## [Action item]
Exactly as written, copy the lines that run from the start of the data below to the line containing "Task: Click the Telemovel input field", both ends included.

Recorded data:

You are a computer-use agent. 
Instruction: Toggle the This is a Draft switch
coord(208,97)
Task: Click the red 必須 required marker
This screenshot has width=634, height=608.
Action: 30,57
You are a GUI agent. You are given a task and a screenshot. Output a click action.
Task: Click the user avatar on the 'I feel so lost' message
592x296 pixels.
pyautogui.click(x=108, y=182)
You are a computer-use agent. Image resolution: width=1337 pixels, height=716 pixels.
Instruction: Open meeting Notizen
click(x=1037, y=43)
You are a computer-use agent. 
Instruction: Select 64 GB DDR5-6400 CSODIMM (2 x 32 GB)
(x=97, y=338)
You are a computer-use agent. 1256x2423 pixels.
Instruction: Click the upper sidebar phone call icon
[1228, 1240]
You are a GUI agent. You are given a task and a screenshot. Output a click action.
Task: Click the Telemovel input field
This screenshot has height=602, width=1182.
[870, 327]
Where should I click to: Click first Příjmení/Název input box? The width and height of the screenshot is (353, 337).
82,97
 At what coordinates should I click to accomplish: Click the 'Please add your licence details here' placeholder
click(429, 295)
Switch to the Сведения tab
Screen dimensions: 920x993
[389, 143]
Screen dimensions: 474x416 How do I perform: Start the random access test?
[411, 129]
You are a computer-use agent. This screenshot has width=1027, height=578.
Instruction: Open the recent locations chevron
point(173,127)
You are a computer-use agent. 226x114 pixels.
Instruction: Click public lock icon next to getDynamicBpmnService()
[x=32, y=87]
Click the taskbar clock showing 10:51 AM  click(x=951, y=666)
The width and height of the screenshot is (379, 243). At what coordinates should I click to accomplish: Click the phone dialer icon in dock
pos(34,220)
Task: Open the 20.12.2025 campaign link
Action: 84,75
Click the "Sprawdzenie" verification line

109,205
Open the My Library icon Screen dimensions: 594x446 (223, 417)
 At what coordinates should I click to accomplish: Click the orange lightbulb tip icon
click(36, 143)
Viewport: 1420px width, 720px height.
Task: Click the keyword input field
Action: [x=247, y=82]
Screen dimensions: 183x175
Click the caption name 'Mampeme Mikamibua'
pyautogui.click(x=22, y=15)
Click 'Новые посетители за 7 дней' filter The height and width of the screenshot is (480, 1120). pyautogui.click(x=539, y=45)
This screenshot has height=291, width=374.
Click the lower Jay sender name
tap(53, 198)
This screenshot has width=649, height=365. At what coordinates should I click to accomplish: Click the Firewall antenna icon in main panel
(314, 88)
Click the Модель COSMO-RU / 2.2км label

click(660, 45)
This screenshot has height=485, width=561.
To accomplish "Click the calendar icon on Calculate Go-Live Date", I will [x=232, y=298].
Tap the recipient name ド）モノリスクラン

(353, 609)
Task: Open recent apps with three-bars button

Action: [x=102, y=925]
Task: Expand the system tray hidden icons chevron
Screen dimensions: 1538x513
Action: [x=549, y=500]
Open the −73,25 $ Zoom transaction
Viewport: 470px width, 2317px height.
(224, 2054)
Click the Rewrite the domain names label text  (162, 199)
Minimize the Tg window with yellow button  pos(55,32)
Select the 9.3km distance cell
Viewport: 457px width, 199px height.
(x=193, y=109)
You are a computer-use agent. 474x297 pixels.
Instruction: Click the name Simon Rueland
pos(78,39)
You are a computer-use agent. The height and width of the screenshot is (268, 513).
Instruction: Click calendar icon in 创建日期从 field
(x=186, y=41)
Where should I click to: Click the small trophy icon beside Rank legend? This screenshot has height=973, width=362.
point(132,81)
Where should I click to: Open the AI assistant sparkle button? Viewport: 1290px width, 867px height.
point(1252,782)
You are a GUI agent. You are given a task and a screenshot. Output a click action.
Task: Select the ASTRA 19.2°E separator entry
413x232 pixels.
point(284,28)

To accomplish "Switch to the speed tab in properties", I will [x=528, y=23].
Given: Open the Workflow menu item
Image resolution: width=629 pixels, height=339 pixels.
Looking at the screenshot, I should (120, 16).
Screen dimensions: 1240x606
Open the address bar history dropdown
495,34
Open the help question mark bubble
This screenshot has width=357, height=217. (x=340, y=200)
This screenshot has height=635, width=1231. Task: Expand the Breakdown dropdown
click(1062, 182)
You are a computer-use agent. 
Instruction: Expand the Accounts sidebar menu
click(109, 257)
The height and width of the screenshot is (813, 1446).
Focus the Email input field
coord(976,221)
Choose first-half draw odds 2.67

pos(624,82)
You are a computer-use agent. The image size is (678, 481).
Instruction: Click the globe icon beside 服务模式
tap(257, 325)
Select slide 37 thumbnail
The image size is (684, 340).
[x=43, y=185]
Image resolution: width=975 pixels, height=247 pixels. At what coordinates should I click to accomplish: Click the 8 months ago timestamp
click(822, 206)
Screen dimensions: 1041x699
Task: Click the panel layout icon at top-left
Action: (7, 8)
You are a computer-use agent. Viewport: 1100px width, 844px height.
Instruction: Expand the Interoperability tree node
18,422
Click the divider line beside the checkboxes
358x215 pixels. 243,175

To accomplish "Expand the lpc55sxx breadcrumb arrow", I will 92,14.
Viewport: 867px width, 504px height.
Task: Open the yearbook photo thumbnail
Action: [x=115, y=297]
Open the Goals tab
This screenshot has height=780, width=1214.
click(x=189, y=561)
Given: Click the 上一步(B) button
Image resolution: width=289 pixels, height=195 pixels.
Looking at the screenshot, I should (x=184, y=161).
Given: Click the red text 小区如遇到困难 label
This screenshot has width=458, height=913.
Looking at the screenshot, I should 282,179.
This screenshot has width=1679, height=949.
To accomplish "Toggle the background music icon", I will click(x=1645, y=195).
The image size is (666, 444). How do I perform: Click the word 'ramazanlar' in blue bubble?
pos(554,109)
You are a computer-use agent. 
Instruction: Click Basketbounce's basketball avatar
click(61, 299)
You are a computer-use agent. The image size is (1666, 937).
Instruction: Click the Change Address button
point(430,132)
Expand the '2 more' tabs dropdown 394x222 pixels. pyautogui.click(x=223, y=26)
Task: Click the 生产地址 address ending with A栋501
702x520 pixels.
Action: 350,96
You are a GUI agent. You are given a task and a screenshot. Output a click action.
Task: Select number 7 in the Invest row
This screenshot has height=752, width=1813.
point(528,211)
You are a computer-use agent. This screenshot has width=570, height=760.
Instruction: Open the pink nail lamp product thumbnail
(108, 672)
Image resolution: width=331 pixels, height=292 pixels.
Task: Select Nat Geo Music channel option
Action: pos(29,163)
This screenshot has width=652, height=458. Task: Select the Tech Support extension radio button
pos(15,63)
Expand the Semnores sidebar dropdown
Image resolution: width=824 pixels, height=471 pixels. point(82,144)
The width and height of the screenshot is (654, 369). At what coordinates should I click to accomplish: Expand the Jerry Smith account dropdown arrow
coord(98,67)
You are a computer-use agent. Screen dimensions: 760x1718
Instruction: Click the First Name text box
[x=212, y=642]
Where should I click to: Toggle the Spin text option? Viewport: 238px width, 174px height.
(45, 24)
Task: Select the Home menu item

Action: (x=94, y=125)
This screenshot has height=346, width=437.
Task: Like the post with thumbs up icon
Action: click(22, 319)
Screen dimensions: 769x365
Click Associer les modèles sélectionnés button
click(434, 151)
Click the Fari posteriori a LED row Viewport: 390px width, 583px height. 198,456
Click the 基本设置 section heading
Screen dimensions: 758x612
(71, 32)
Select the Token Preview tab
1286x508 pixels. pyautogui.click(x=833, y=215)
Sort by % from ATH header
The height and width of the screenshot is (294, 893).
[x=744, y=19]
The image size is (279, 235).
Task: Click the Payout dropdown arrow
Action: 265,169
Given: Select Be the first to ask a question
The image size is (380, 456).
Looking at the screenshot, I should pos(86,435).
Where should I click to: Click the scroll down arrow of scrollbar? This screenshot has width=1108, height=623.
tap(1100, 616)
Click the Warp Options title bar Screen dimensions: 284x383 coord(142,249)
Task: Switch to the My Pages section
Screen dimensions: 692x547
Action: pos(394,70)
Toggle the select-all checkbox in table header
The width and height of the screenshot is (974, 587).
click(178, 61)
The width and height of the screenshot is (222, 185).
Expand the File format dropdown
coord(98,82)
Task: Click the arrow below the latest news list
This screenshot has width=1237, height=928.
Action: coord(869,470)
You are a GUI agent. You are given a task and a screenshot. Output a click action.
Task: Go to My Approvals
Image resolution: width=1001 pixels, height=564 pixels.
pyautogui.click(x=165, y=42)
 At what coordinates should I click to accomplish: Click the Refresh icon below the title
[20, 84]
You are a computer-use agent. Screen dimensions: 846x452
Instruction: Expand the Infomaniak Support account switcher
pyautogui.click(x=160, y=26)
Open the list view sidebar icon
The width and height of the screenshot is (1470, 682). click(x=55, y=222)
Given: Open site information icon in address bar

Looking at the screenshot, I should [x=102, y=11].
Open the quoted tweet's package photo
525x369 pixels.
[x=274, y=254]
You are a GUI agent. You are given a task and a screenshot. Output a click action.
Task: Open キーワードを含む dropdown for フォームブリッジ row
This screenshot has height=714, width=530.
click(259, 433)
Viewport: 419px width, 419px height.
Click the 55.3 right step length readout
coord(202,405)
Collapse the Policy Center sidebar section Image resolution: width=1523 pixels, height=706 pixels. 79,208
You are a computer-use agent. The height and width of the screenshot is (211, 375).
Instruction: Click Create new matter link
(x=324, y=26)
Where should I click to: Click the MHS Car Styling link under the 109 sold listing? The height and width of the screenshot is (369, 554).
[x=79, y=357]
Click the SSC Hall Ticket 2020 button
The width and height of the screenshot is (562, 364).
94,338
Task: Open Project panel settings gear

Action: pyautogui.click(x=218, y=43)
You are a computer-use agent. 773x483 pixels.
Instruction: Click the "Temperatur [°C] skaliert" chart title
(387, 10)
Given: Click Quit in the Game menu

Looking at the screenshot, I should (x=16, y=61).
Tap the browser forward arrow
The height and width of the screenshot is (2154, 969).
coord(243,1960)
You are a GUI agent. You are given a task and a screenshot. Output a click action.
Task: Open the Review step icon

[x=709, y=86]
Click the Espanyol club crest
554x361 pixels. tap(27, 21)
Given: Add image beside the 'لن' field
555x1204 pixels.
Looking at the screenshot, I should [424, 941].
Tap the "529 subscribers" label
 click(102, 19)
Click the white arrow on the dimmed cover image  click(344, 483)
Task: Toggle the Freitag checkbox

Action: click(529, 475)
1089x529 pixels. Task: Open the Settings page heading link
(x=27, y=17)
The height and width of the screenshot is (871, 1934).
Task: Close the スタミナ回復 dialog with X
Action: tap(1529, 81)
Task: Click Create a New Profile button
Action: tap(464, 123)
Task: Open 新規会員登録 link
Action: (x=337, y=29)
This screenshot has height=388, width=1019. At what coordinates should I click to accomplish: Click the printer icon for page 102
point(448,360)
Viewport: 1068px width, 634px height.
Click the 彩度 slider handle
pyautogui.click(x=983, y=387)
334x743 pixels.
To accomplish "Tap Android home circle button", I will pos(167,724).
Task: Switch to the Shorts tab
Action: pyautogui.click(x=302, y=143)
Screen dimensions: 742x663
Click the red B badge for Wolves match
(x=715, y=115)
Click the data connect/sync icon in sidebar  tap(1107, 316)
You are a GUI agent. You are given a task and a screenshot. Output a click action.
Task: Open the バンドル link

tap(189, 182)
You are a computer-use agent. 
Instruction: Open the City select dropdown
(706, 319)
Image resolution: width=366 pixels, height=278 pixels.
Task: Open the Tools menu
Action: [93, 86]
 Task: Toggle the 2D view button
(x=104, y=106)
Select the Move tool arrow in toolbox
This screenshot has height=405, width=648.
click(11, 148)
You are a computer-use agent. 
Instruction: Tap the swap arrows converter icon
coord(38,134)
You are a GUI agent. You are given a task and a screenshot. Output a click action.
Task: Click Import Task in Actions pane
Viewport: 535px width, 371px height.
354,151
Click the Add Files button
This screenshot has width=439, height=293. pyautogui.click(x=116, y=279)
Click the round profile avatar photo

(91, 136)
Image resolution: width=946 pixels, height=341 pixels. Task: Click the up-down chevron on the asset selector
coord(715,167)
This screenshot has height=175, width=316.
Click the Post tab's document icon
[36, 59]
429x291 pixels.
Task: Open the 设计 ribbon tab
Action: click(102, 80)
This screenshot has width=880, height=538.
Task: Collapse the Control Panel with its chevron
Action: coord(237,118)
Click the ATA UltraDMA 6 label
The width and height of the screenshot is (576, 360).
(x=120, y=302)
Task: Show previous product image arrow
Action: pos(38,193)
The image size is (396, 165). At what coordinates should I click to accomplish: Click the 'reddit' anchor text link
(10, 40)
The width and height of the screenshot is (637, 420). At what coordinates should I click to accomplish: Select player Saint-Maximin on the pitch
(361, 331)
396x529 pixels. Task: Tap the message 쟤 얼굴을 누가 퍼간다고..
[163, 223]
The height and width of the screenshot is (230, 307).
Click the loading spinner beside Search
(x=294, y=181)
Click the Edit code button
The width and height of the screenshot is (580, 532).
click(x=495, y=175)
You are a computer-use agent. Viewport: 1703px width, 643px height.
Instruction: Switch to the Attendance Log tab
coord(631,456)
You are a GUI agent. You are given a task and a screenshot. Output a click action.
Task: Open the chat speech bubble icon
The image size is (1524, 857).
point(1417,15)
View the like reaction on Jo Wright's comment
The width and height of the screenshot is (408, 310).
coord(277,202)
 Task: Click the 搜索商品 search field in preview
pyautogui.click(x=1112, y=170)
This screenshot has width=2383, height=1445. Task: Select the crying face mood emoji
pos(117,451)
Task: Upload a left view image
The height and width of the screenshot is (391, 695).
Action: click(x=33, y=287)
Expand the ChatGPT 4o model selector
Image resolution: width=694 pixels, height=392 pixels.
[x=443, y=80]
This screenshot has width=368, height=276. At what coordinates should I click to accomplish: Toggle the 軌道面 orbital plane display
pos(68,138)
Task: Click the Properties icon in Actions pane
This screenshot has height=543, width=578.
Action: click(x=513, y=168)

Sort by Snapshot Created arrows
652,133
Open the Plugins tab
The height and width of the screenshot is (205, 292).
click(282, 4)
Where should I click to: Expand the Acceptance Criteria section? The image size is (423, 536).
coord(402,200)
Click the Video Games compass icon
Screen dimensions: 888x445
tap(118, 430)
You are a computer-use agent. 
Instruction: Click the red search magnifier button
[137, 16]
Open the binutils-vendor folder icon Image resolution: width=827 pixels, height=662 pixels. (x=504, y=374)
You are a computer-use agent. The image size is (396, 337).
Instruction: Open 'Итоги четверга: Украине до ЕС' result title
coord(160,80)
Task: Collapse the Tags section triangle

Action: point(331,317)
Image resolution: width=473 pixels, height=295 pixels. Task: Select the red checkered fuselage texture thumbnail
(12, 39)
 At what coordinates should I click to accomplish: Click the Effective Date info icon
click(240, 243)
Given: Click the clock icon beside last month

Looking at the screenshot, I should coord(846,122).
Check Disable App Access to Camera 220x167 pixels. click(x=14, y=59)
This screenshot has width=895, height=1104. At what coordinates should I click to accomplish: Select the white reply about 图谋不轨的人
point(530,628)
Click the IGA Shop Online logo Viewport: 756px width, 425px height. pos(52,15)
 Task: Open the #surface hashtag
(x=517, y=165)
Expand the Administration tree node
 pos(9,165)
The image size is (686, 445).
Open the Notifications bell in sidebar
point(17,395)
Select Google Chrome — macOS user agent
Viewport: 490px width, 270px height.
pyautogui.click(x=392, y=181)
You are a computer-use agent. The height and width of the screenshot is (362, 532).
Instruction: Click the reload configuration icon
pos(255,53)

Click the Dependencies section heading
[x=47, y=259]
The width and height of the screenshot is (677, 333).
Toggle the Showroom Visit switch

## [Exercise response]
You are a computer-use agent. 
Instruction: Toggle the This is a Draft switch
coord(208,97)
Task: Click the red 必須 required marker
This screenshot has width=634, height=608.
Action: 30,57
You are a GUI agent. You are given a task and a screenshot. Output a click action.
Task: Click the user avatar on the 'I feel so lost' message
592x296 pixels.
pyautogui.click(x=108, y=182)
You are a computer-use agent. Image resolution: width=1337 pixels, height=716 pixels.
Instruction: Open meeting Notizen
click(x=1037, y=43)
You are a computer-use agent. 
Instruction: Select 64 GB DDR5-6400 CSODIMM (2 x 32 GB)
(x=97, y=338)
You are a computer-use agent. 1256x2423 pixels.
Instruction: Click the upper sidebar phone call icon
[1228, 1240]
You are a GUI agent. You are given a task and a screenshot. Output a click action.
Task: Click the Telemovel input field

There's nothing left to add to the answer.